Short problem 1.
From the mailing-list thread on a parallel data import handler, list the numbered approaches given for making DIH multithreaded.
Short problem 2.
Reproduce the part of the mailing-list thread between "Re: Queries regarding" and "each DIH instance.", inclusive.

Passage to read.
++++++++++

Re: Queries regarding a "ParallelDataImportHandler"

Posted by Noble Paul നോബിള്‍ नोब्ळ् <no...@corp.aol.com>.
On Sun, Aug 2, 2009 at 8:56 PM, Avlesh Singh<av...@gmail.com> wrote:
> I have one more question w.r.t the MultiThreaded DIH - What would be the
> logic behind distributing tasks to thread?
>
> I am sorry to have not mentioned this earlier - In my case, I take a "count
> query" parameter as an configuration element. Based on this count and the
> maxNumberOfDIHInstances, task assignment scheduling is done by "injecting"
> limit and offset values in the import query for each DIH instance.
> And this is, one of the reasons, why I call it a ParallelDataImportHandler.
There can be a batch command will take in multiple commands in one
http request. so it will be like invoking multiple DIH instances and
the user will have to find ways to split up the whole task into
multiple 'slices'. DIH in turn would fire up multiple threads and once
all the threads are returned it should issue a commit

this is a very dumb implementation but is a very easy path.
>
> Cheers
> Avlesh
>
> On Sun, Aug 2, 2009 at 8:39 PM, Avlesh Singh <av...@gmail.com> wrote:
>
>> run the add() calls to Solr in a dedicated thread
>>
>> Makes absolute sense. This would actually mean, DIH sits on top of all the
>> add/update operations making it easier to implement a multi-threaded DIH.
>>
>> I would create a JIRA issue, right away.
>> However, I would still love to see responses to my problems due to
>> limitations in 1.3
>>
>> Cheers
>> Avlesh
>>
>> 2009/8/2 Noble Paul നോബിള്‍ नोब्ळ् <no...@corp.aol.com>
>>
>> a multithreaded DIH is in my top priority list. There are muliple
>>> approaches
>>>
>>> 1) create multiple instances of dataImporter instances in the same DIH
>>> instance and run them in parallel and commit when all of them are done
>>> 2) run the add() calls to Solr in a dedicated thread
>>> 3) make DIH automatically multithreaded . This is much harder to
>>> implement.
>>>
>>> but a and #1 and #2 can be implemented with ease. It does not have to
>>> be aother implementation called ParallelDataImportHandler. I believe
>>> it can be done in DIH itself
>>>
>>> you may not need to create a project in google code. you can open a
>>> JIRA issue and start posting patches and we can put it back into Solr.
>>>
>>> .
>>>
>>> On Sun, Aug 2, 2009 at 7:33 PM, Avlesh Singh<av...@gmail.com> wrote:
>>> > In my quest to improve indexing time (in a multi-core environment), I
>>> tried
>>> > writing a Solr RequestHandler called ParallelDataImportHandler.
>>> > I had a few lame questions to begin with, which Noble and Shalin
>>> answered
>>> > here -
>>> >
>>> http://www.lucidimagination.com/search/document/22b7371c063fdb06/using_dih_for_parallel_indexing
>>> >
>>> > As the name suggests, the handler, when invoked, tries to execute
>>> multiple
>>> > DIH instances on the same core in parallel. Of-course the catch here is
>>> > that, only those data-sources, that can be batched can benifit from this
>>> > handler. In my case, I am writing this for import from a MySQL database.

++++++++++

Record set.
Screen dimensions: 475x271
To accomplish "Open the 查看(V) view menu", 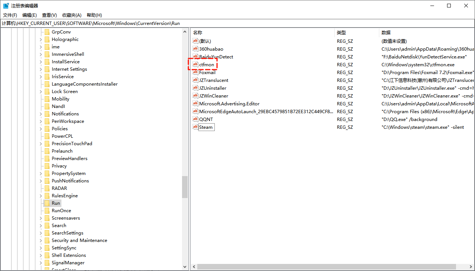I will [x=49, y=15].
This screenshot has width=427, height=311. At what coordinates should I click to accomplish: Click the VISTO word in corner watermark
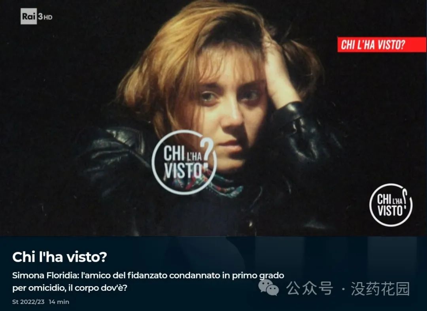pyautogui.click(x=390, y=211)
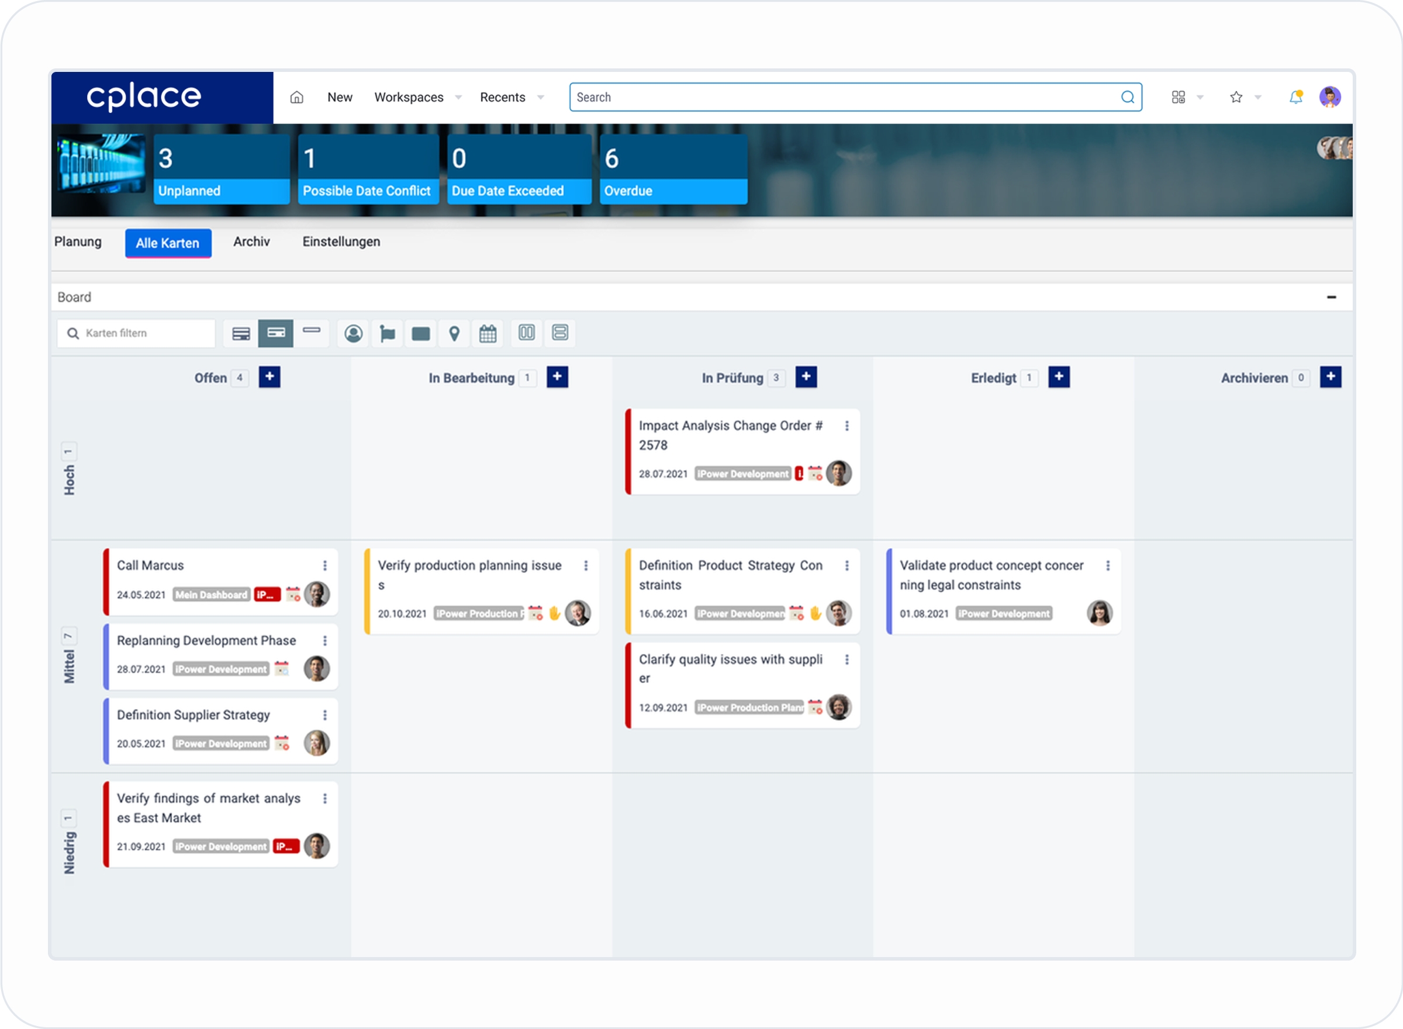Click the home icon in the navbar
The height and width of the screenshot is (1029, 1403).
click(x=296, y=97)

++++++++++

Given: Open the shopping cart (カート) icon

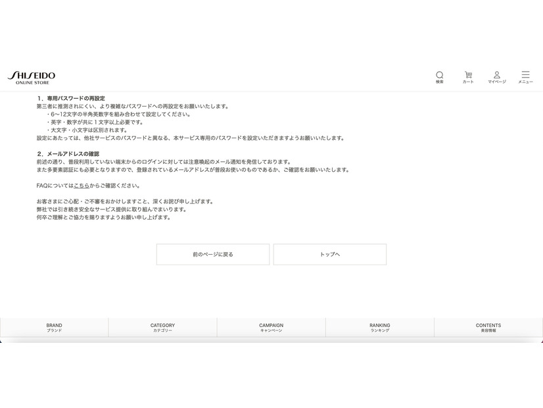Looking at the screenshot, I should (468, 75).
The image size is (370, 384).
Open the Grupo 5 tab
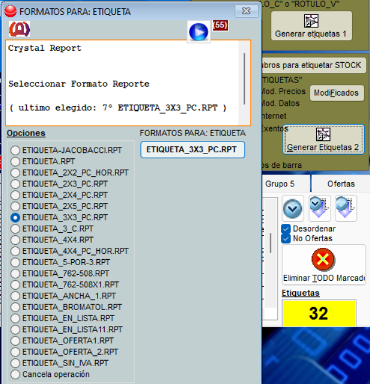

++++++++++

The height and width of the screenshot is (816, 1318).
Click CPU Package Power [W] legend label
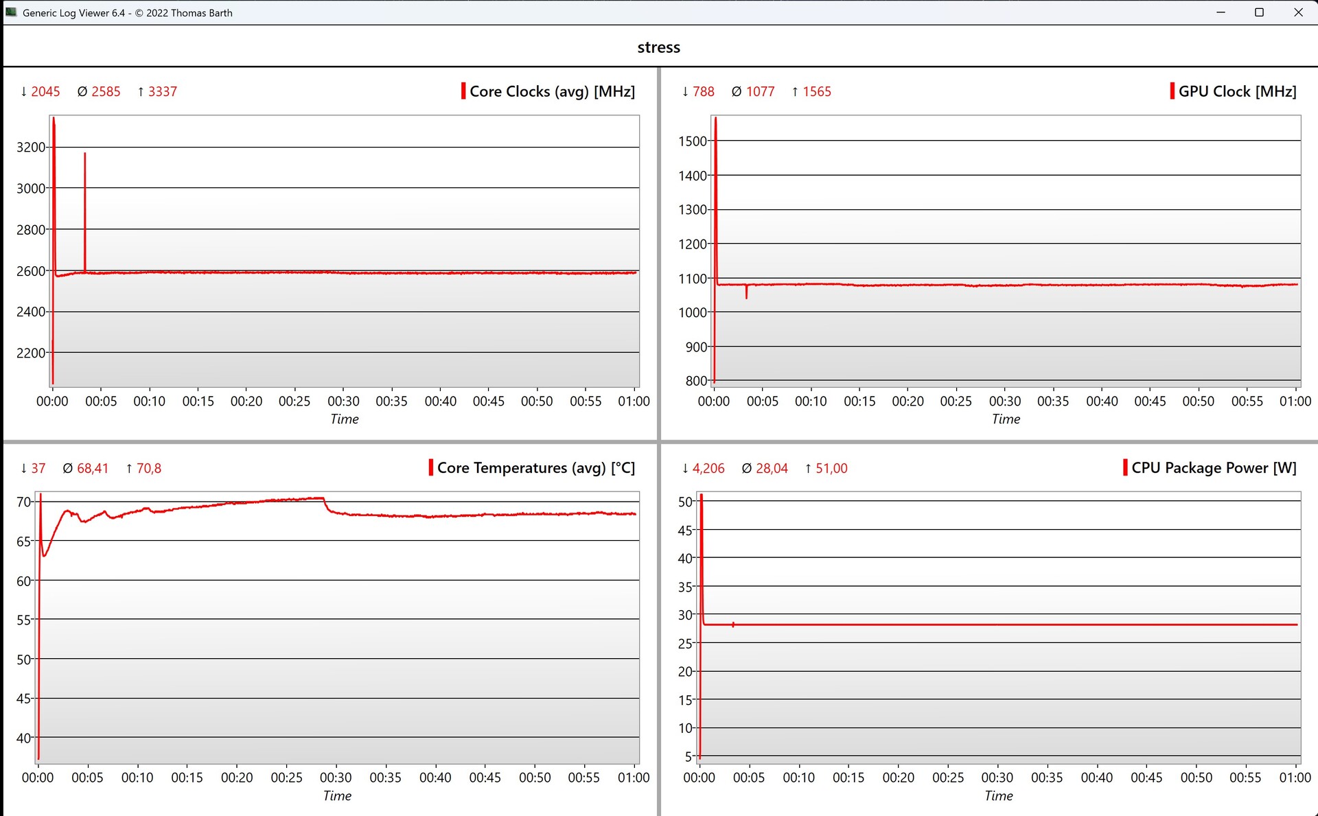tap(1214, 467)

++++++++++

Full response 1.
1) Create multiple dataImporter instances in the same DIH instance, run them in parallel, and commit when all of them are done.
2) Run the add() calls to Solr in a dedicated thread.
3) Make DIH automatically multithreaded.

Full response 2.
Re: Queries regarding a "ParallelDataImportHandler"

Posted by Noble Paul നോബിള്‍ नोब्ळ् <no...@corp.aol.com>.
On Sun, Aug 2, 2009 at 8:56 PM, Avlesh Singh<av...@gmail.com> wrote:
> I have one more question w.r.t the MultiThreaded DIH - What would be the
> logic behind distributing tasks to thread?
>
> I am sorry to have not mentioned this earlier - In my case, I take a "count
> query" parameter as an configuration element. Based on this count and the
> maxNumberOfDIHInstances, task assignment scheduling is done by "injecting"
> limit and offset values in the import query for each DIH instance.